Solved – Holt-Winters Forecasting – Why do we use most recent estimate for all projections going forward

exponential-smoothingforecastingtime series

I've been doing some research on using the Holt-Winters method for forecasting and understand all but one aspect.

Why do we use the most recent estimate for the base and trend components for all projections going forward? Does the data lose some integrity staying locked on only one week, and only using seasonality to account for change?

I've googled relentlessly but cant find the rationale.
I want to be able to explain this if questions arise, so any insight would be great!

This video at 10:00 is what my question is geared at…
https://youtu.be/qpiWJaeJPtA?t=10m

Excel Snapshot

Best Answer

I assume we're not dealing with the multiplicative form.

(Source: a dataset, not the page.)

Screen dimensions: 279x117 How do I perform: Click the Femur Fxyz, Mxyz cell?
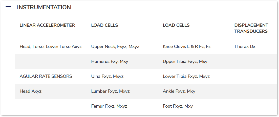click(x=109, y=106)
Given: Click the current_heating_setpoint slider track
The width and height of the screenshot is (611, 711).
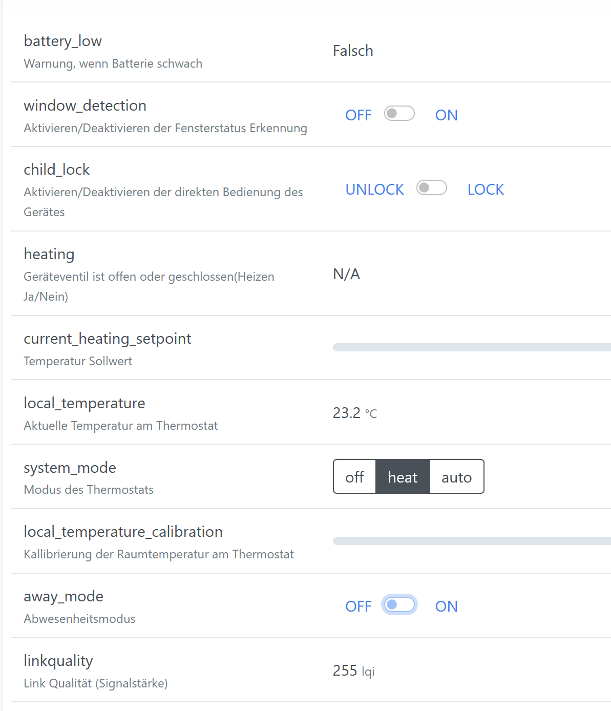Looking at the screenshot, I should click(x=471, y=347).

The reason we use the most recent estimates for the level and trend is because of the way the model is set up -- in effect, it corresponds to an assumption that's part of the model.

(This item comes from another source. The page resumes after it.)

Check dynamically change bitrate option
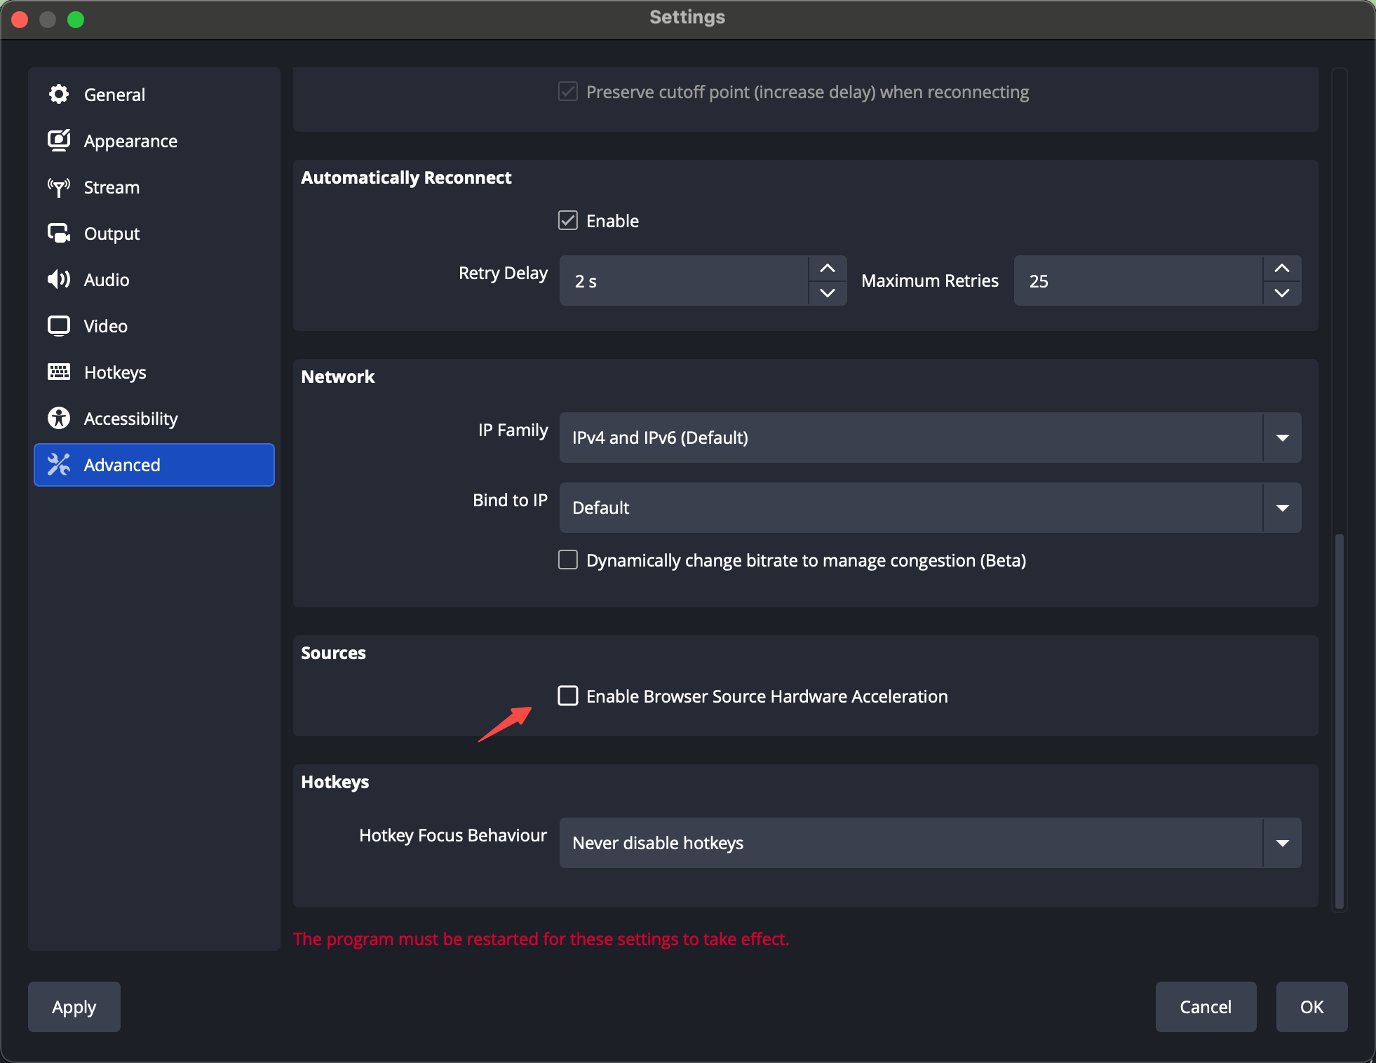The width and height of the screenshot is (1376, 1063). (x=567, y=560)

It's easiest to see if you look at the model in error-correction form (see, for example, Sec 7.5 of Hyndman & Athanasopoulos, Forecasting Principles and Practice):

\begin{align*} \ell_{t} &= \ell_{t-1} + b_{t-1}+\alpha e_{t}\\ b_{t} &= b_{t-1} + \alpha \beta^*e_{t}\\ s_{t} &= s_{t-m}+\gamma e_t. \end{align*} where $e_t=y_{t} - (\ell_{t-1} + b_{t-1}+s_{t-m})=y_{t} - \hat{y}_{t|t-1}$

The components there being what I'll call current level (where we'd expect the seasonally-corrected series to be), slope (the expected change in that level from time period to time period) and seasonal.

(It sounds like your source is working in terms of a baseline level rather than the current level, but you should be able to translate the intuition from this formulation back to that one.)

Starting with the line for $b$, imagine we're sitting at time $t-1$, trying to forecast $t$. The model for how the slope ($b$) (rate of change of current level) works tells us that the next $b$ is the current $b$ plus a "jump". The slope term moves as a random walk (making the trend more or less linear in the short term, at least if the innovation variance is small, but not in the long term -- we might call that locally linear).

Note that the future forecast error term $e_t$ is unknown, but is $0$ on average (if the model is correct).

So if our estimates are unbiased, the expected value for $b_t$ is our estimate of $b_{t-1}$.

Similarly, if we're sitting at time $t-1$, our most recent estimate for the current level is $l_{t-1}$. The next one will be the previous one, plus the slope, plus a "jump", (a multiple of the same innovation as moved the trend).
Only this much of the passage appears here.